Among the lines below, count those that include "pixels", and state the count alone.

Records to process –
· · · · · · ·

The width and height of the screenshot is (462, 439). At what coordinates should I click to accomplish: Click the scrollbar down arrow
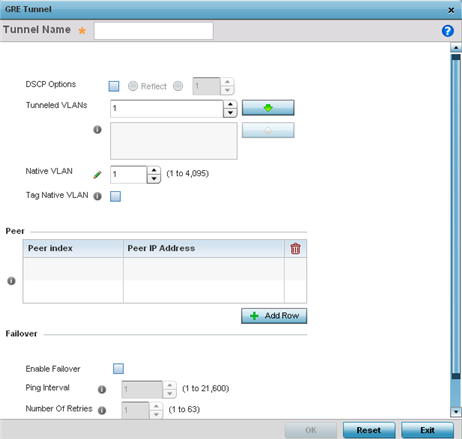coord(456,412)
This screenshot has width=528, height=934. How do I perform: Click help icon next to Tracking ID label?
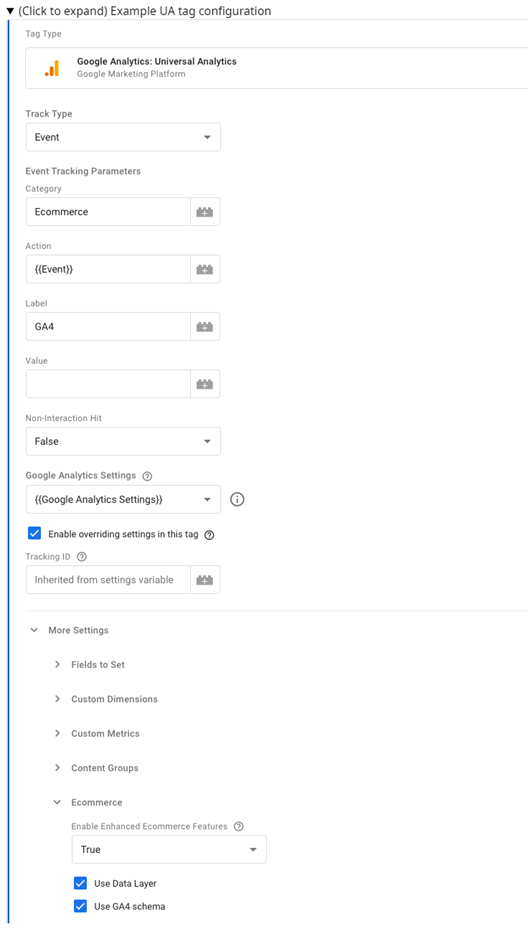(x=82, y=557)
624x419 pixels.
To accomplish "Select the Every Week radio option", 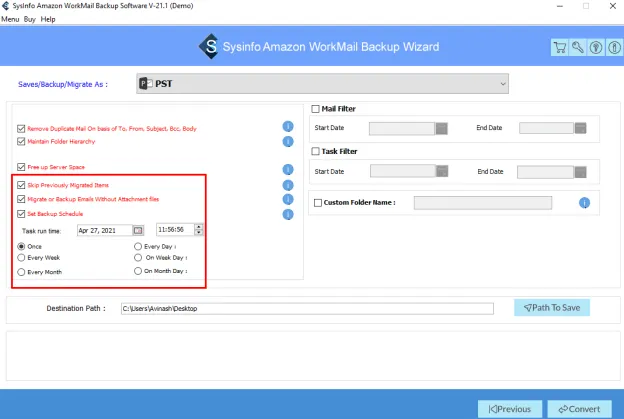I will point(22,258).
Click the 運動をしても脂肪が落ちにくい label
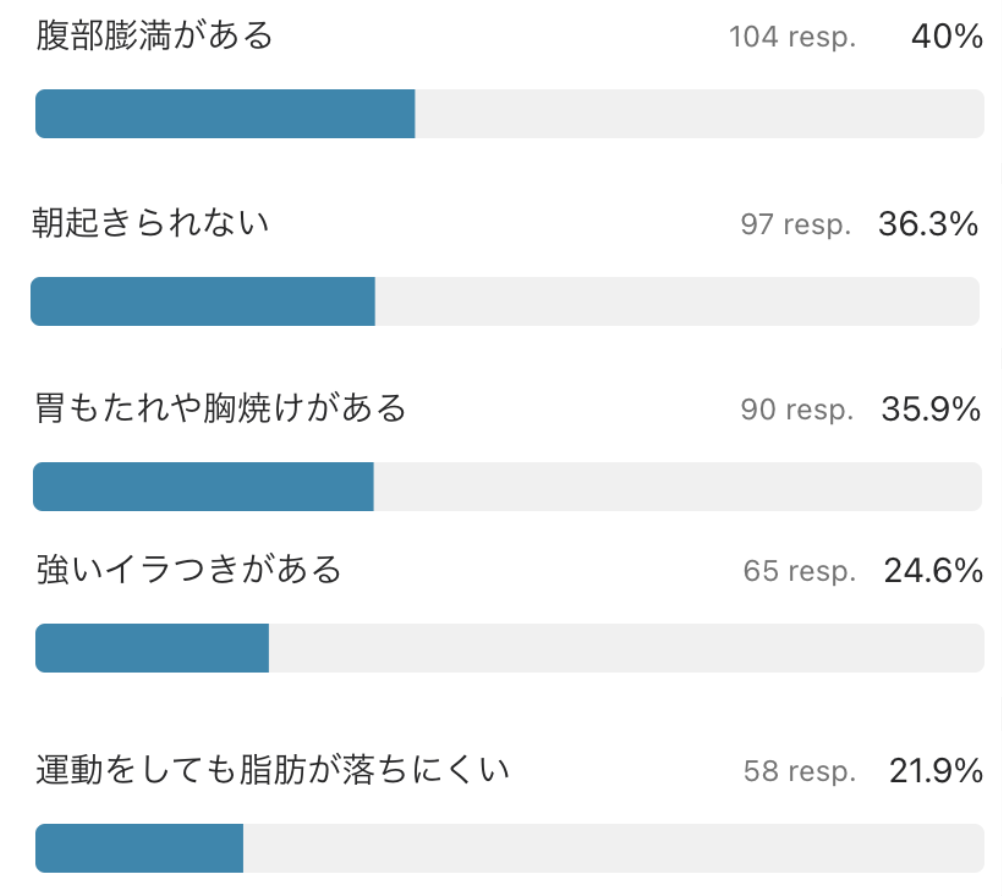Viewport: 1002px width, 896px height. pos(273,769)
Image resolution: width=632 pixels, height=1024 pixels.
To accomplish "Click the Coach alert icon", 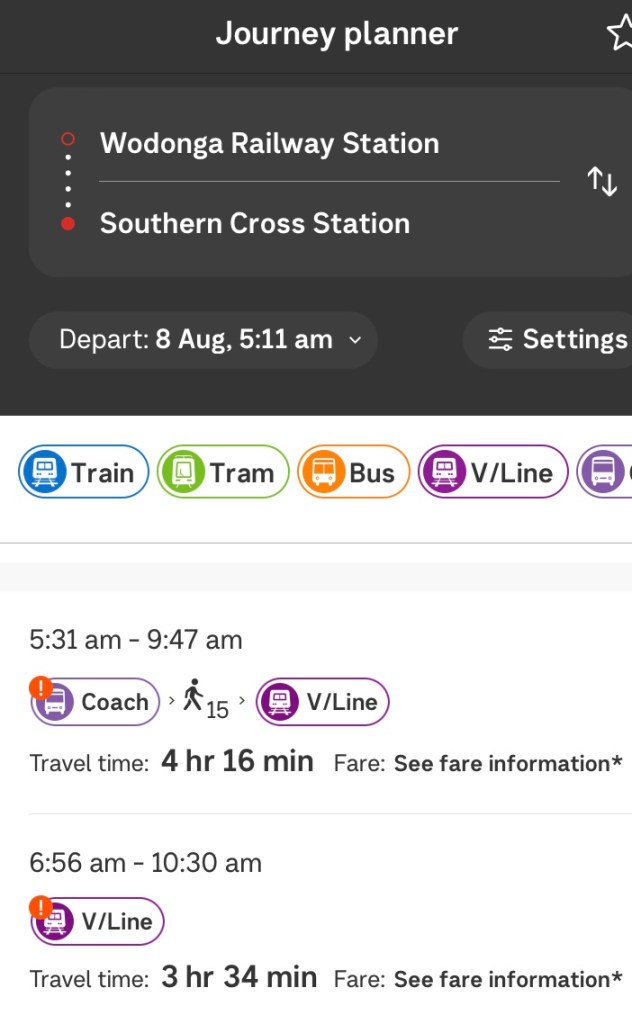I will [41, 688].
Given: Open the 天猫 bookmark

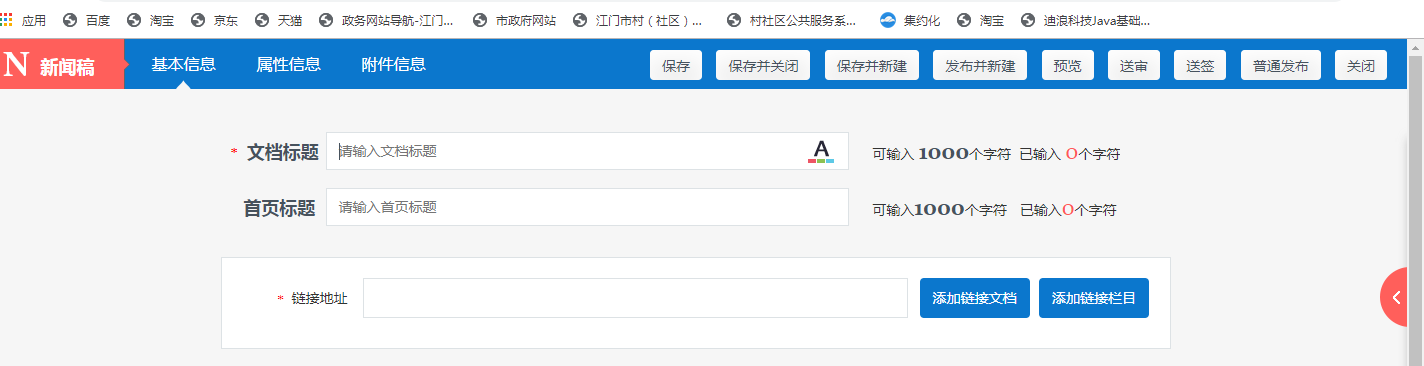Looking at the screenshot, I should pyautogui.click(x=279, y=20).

· · · · · · ·

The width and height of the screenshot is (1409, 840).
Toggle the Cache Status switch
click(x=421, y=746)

· · · · · · ·

Task output – 2